Second – This information is incredibly valuable to security and networking teams, as they’re notified of potential security issues that may be lurking in parts of the network they don’t deal with on a daily basis. Once they have this information, the #2 Runbook would come in handy!
#2: Automating Command Line Execution
Here, the user is issuing commands in batches to multiple devices on the network. Once these commands have been executed, they can be saved as their own Runbook. Thanks to a robust CLI parser library, NetBrain can execute a wide range of data collection and troubleshooting commands on just about any vendor that has a CLI. If you need to regularly pull specific information from a device about, for example, interface configurations, ACLs, VLANs, virtualized infrastructure, routing tables, NetBrain likely already knows the specific actions you want to enter, and has them available to you in the ‘Execute CLI Commands’ pane.

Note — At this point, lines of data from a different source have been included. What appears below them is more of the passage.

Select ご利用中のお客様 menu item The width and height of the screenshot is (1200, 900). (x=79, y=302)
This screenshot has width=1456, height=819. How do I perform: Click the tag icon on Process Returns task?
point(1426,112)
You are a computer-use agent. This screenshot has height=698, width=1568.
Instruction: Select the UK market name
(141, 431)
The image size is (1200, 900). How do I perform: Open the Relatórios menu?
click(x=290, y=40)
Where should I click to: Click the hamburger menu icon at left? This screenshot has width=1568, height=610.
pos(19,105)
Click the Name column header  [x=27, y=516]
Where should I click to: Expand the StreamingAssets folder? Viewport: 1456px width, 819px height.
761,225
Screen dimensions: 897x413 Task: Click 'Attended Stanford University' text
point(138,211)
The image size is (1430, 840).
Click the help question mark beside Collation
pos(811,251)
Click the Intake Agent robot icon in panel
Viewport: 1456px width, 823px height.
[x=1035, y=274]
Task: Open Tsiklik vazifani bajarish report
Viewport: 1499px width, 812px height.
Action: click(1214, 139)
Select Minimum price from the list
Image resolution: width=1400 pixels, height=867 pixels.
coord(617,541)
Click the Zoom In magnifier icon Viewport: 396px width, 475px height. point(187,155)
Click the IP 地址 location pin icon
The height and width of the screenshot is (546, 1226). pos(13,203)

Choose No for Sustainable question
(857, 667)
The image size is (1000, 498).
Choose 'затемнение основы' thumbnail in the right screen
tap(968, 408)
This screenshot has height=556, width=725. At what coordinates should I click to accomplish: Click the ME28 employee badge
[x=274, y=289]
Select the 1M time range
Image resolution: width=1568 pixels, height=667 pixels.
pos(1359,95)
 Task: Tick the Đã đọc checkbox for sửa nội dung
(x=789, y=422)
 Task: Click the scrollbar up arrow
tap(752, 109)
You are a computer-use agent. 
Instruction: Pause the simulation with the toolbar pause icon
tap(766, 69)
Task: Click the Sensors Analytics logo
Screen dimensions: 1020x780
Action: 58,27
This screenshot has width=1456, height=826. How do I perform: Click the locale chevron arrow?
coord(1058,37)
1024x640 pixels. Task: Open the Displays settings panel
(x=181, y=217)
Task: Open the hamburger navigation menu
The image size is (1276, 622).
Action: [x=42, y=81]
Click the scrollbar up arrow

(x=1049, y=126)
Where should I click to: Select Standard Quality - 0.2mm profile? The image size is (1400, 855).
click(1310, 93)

From there, it logs into the device or devices and collects the information for you.
This is useful because it essentially automates a troubleshooting solution into a button click. If the Runbook itself clearly defines what the commands are meant to do, the Runbook can be effectively passed around the networking team and used to resolve this issue quickly. Speaking of which, this hems very close to the #1 choice in this list.
#1: Troubleshooting Repetitive Complex Issues
An aggregation of the strongest parts of the previous automation use cases, this is a clear front-runner for “most automated task.” Half-documentation, half-troubleshooting, a use case like this also demonstrates the if/then nature of the Runbooks – depending on the results of certain steps, different branches within the decision tree are activated.
This diagram seems to be rather complex, but follows a similar (if more involved) tree of logic that all runbooks follow. Once the original Qapps (Monitor OSPF Neighbors, Highlight OSPF Configuration) are done gathering intelligence, we encounter the first ‘branched’ Runbook.
If the OSPF states of certain devices are not established, the system will present the user with 5 variant Qapps to troubleshoot various ‘non-functioning’ states (Not Established, INIT state 8, Loading, Two-Way State, and Exstart or Exchange State). Based on the output of the data collection, the user can take multiple branching troubleshooting paths through the runbook, each containing a slightly different set of processes and commands to help tackle the issue at hand.
As you can see, NetBrain has a lot of out-of-the-box automation capabilities that can help with troubleshooting, documentation, and service integrations. It is as essential to the feature as its robust discovery and Dynamic Mapping features.
It’s easy enough for beginners to pick up, but robust enough that power users won’t easily reach the upper limits of what it can accomplish. With a Runbook pointed at the appropriate network or business processes, an engineer is empowered beyond what they’d normally be capable of.